Here, Lora-Gonzalez has, by his own admission, filed an unsuccessful § 2255 motion, and thus, is faced with strict gatekeeping requirements that apply to second or successive § 2255 motions. (Doc. 4, at 3). Recognizing this, Lora-Gonzalez has filed the instant § 2241 motion on the basis that § 2255 is an inadequate or ineffective to test the legality of his detention. However, in considering his supporting memorandums, it is clear that he has not made the requisite showing that some limitation of scope or procedure would prevent a § 2255 proceeding from affording him the opportunity to challenge his conviction. While Petitioner claims that he has obtained newly discovered evidence in the form of presentence reports that show that the government knowingly introduced false testimony at his underlying trial in support of his actual innocence claim, he likewise concedes that this claim of actual innocence "is not new and, in fact, was raised and addressed . . . on direct appeal and in the § 2255 motion he filed with the District Court" in the Eastern District of Virginia. Coleman v. Samuels, 218 F. App'x 178, 180 (3d Cir. 2007); United States ex rel. Leguillou v. Davis, 212 F.2d 681, 684 (3d Cir.1954) (remedy by § 2255 motion not "inadequate or ineffective" if district court "could have entertained the prisoner's claim, inquired fully into the facts and granted the very relief the prisoner is seeking"); see (Doc. 3, at 4). Moreover, such claims fall squarely within the purview of § 2255. You Zhong Peng v. Ebbert, No. 1:CV-14-1370, 2014 WL 3943725, at *2 (M.D. Pa. Aug. 12, 2014) reconsideration denied, No. 1:CV-14-1370, 2014 WL 7338804 (M.D. Pa. Dec. 22, 2014). Lora-Gonzalez simply seeks to avoid the gatekeeping requirements of § 2255, which strictly limit the circumstances under which a petitioner can file a second or successive motion. (See Doc. 3; Doc. 4). As Lora-Gonzalez has failed to present at least a sufficiently colorable claim for review under § 2241, the Court must recommend dismissal of this petition for lack of jurisdiction.

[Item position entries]

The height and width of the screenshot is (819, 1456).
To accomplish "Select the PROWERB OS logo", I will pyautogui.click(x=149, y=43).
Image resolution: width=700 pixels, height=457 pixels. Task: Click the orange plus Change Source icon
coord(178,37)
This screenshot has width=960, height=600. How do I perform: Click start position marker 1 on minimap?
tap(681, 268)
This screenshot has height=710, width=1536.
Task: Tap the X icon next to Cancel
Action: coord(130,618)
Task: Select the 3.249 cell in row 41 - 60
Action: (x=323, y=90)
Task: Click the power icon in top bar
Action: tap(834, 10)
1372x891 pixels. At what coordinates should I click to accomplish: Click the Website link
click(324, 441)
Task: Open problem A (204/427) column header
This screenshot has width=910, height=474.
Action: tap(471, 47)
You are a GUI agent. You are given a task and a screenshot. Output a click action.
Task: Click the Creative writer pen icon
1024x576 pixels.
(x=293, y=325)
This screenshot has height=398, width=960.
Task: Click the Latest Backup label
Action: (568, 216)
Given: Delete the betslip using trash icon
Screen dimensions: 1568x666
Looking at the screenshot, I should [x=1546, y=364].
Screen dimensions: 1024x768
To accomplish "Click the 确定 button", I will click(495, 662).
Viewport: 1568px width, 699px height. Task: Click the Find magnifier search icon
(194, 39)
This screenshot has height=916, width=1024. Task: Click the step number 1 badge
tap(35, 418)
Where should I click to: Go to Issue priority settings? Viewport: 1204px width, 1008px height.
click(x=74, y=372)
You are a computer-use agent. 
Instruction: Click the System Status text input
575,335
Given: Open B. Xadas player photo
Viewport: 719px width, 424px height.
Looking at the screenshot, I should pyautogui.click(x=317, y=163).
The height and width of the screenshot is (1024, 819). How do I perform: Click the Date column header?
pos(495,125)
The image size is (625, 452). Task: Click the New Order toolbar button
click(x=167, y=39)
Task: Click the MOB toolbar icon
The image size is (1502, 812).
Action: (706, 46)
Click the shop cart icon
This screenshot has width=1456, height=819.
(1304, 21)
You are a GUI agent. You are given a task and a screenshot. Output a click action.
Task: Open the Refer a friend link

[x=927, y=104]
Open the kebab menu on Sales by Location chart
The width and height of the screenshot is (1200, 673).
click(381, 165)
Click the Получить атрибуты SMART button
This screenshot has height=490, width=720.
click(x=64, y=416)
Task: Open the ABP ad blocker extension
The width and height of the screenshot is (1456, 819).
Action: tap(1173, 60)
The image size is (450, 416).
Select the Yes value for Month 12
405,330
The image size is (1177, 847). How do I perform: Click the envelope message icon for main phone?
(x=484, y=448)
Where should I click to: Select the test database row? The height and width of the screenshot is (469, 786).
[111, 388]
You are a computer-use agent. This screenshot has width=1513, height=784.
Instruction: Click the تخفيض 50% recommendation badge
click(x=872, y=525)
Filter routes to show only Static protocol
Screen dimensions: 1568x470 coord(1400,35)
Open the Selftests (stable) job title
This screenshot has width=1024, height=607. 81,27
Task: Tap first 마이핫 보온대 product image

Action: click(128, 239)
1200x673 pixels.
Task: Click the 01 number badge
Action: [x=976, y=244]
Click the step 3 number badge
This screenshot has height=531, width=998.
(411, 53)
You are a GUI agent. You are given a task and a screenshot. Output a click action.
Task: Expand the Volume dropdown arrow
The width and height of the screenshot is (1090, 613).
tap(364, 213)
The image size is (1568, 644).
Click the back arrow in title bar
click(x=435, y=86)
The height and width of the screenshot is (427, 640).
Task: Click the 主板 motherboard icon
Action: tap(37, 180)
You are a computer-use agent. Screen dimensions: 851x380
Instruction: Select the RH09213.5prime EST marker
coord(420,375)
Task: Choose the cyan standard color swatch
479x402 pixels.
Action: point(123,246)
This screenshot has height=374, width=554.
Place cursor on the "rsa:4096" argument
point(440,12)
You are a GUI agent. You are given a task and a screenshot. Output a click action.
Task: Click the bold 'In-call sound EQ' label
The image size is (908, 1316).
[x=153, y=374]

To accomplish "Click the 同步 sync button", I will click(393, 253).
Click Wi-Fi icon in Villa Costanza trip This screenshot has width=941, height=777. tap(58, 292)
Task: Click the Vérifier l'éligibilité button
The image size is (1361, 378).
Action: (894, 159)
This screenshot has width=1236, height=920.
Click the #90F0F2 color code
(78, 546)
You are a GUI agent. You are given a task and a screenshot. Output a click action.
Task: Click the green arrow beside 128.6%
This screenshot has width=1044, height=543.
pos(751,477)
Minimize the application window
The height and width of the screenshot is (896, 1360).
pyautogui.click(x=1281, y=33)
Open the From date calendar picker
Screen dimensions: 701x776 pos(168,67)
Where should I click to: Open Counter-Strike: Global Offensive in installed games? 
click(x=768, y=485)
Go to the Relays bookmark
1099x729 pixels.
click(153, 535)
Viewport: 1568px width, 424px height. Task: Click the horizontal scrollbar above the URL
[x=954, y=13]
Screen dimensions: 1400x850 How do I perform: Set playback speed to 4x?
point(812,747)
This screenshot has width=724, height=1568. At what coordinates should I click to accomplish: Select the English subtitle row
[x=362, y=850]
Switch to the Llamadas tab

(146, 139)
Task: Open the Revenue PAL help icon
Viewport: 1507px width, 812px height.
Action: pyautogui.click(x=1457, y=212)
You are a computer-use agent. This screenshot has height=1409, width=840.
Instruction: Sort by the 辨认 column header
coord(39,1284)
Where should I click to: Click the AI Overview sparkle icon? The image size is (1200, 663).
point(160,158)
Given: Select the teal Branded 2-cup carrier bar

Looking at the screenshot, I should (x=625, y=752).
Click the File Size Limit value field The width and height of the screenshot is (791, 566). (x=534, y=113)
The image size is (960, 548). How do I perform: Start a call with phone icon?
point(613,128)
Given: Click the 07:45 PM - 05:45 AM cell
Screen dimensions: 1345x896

## Challenge 1
In the records, from their first line down through the line containing "click(x=167, y=39)", substitute "Display" for every "Viewport" and leave the rest of those lines unchanged.
## Challenge 2
Write the next part of the passage on the Lora-Gonzalez § 2241 petition, starting after its last sentence.

## Response 1
The height and width of the screenshot is (819, 1456).
To accomplish "Select the PROWERB OS logo", I will pyautogui.click(x=149, y=43).
Image resolution: width=700 pixels, height=457 pixels. Task: Click the orange plus Change Source icon
coord(178,37)
This screenshot has width=960, height=600. How do I perform: Click start position marker 1 on minimap?
tap(681, 268)
This screenshot has height=710, width=1536.
Task: Tap the X icon next to Cancel
Action: coord(130,618)
Task: Select the 3.249 cell in row 41 - 60
Action: (x=323, y=90)
Task: Click the power icon in top bar
Action: tap(834, 10)
1372x891 pixels. At what coordinates should I click to accomplish: Click the Website link
click(324, 441)
Task: Open problem A (204/427) column header
This screenshot has width=910, height=474.
Action: tap(471, 47)
You are a GUI agent. You are given a task and a screenshot. Output a click action.
Task: Click the Creative writer pen icon
1024x576 pixels.
(x=293, y=325)
This screenshot has height=398, width=960.
Task: Click the Latest Backup label
Action: (568, 216)
Given: Delete the betslip using trash icon
Screen dimensions: 1568x666
Looking at the screenshot, I should [x=1546, y=364].
Screen dimensions: 1024x768
To accomplish "Click the 确定 button", I will click(495, 662).
Display: 1568px width, 699px height. Task: Click the Find magnifier search icon
(194, 39)
This screenshot has height=916, width=1024. Task: Click the step number 1 badge
tap(35, 418)
Where should I click to: Go to Issue priority settings? Display: 1204px width, 1008px height.
click(x=74, y=372)
You are a computer-use agent. 
Instruction: Click the System Status text input
575,335
Given: Open B. Xadas player photo
Display: 719px width, 424px height.
Looking at the screenshot, I should pyautogui.click(x=317, y=163).
The height and width of the screenshot is (1024, 819). How do I perform: Click the Date column header?
pos(495,125)
The image size is (625, 452). Task: Click the New Order toolbar button
click(x=167, y=39)

## Response 2
Section 2255's "gatekeeping" provision, section 2255(h), prohibits a second or successive 2255 motion unless the following requirements are met:

(1) newly discovered evidence that, if proven and viewed in light of the evidence as a whole, would be sufficient to establish by clear and convincing evidence that no reasonable factfinder would have found the movant guilty of the offense; or

(2) a new rule of constitutional law, made retroactive to cases on collateral review by the Supreme Court, that was previously unavailable.

III. RECOMMENDATION

Based on the foregoing, it is recommended that the petition (Doc. 1) be DISMISSED, the motion to stay execution of the final order of removal (Doc. 2) be DENIED AS MOOT, and the case be closed.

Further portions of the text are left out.